Create bypass codes

A bypass code is used to allow users to log in to an application if they lose access to their second factor.

Bypass codes can be created by operators with admin and support roles.

If users are unable to use their second factor, they can use a bypass code within the specified timeframe during its creation. However, if their 2FA is permanently lost, a support operator needs to manually delete it from the user's profile and allow them to reenroll.

To create a bypass code, identify the user in the global or Application Representation scope and click the Bypass button.

In the dropdown list below Status, choose the validity period for the code.

Once selected, make sure to copy it and deliver it to the user securely. Once you close the window with the code, it will disappear and there will be no way to retrieve it (though you can generate a new bypass).

To verify the status of the bypass code, click the Bypass button. You will see if the code is enabled, how many failed attempts the user made, and when it will expire.
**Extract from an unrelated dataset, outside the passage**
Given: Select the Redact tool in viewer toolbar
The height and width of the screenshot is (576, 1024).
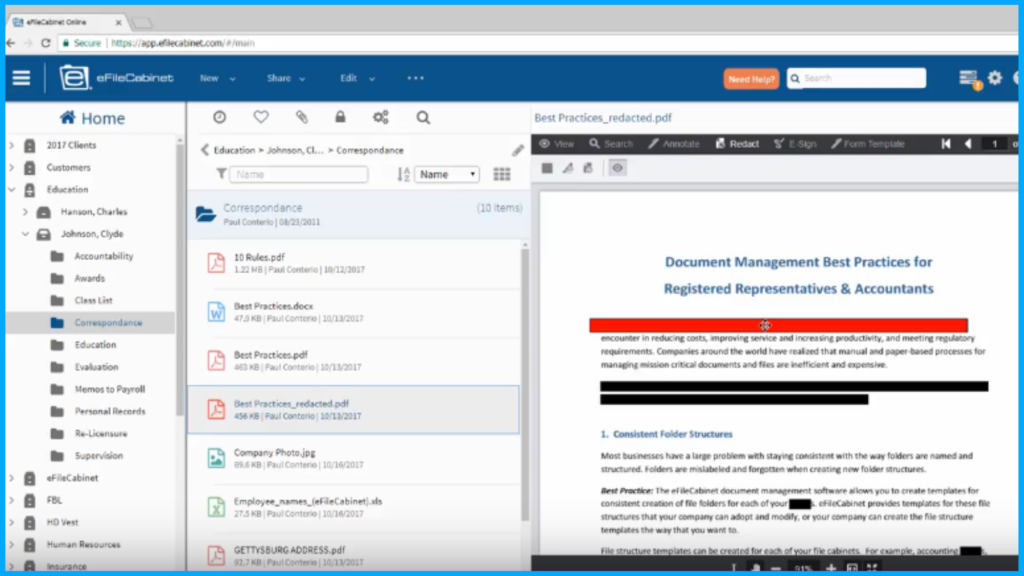Looking at the screenshot, I should coord(737,144).
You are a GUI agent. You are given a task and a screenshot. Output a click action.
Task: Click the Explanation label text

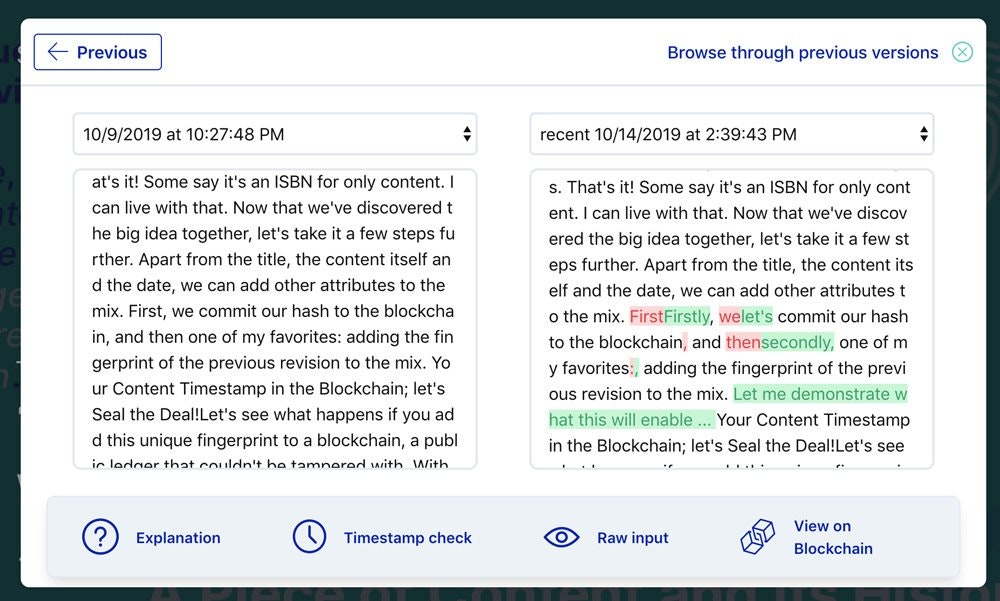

The number of failed attempts allowed is configured by the Administrator—by default, 3 attempts are allowed. If a user exceeds this amount, the bypass code will be blocked, and a new one will need to be generated. The user will not receive an error indicating that the code was blocked.

By design, users are not allowed to reset their own second factor. If they lose, for example, a U2F key and wish to remove it from Secfense configuration to add a new one (reenroll to 2FA), they need to ask Support or Help Desk to do it for them.